• Source passage

A behind-the-scenes look at the special collections of Adirondack Experience, The Museum on Blue Mountain Lake, with Conservator & Collections Manager Doreen Alessi-Holmes. Explorer file video
When prevailing on Kahn to reconsider, Bond wrote a detailed explanation on why 12 boats shipped out had relevance in telling the Adirondack narrative.
For instance, the Rushton pleasure rowboat Eva built between 1873 and 1887 represented the earliest such craft and the only one with the Rushton name painted within it.
“Rushton’s designs came from Adirondack needs and the surrounding culture,” Bond wrote. “He grew up in the foothills of the Adirondacks and his boats were widely used here.” Eva sold for $4,200.
Also, the Rusthon Vesper model included a complete set of interlocking cockpit covers which are “absolutely unique,” Bond said. The boat, made between 1895 and 1900 in the Saint Lawrence County shop, fetched the highest sum at auction among the vessels from the museum collection, $8,750.
The Vesper was a survivor of the cruising canoe models meant to be sailing canoes, Bond said. The auction house listed it as a “rare and desirable boat, less than 10 known to exist.”
Bond said there is a difference between auction value and historic value. The museum, she said, has lost some of its ability to tell a fuller story of the connections among watercraft used in the Adirondacks that researchers can benefit from at what has been one of the greatest fresh-water boat collections anywhere.

• Request A
Answer these about the boat auction passage, one line each:
(i) What price did Eva sell for?
(ii) Between which years was the Vesper made?
(iii) How many boats like the Vesper did the auction house say are known to exist?
• Request B
Please copy the part of the boat auction passage starting at "Bond said there" and ending at "boat collections anywhere.", with "historic value" swapped for "historical value".

• Provided material

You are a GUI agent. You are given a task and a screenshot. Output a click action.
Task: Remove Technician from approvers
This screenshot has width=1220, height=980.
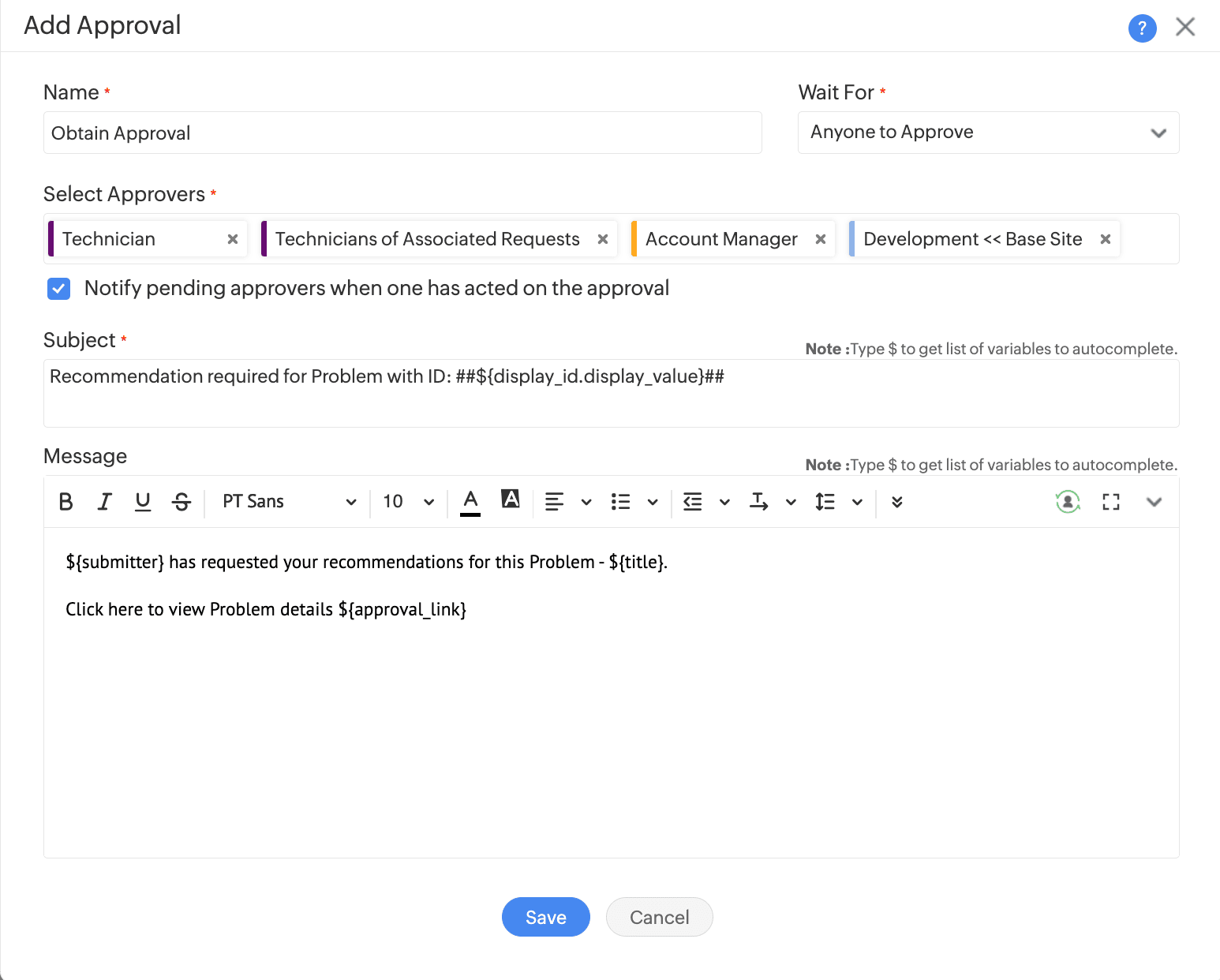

• Answer A
(i) $4,200
(ii) Between 1895 and 1900
(iii) Less than 10

• Answer B
Bond said there is a difference between auction value and historical value. The museum, she said, has lost some of its ability to tell a fuller story of the connections among watercraft used in the Adirondacks that researchers can benefit from at what has been one of the greatest fresh-water boat collections anywhere.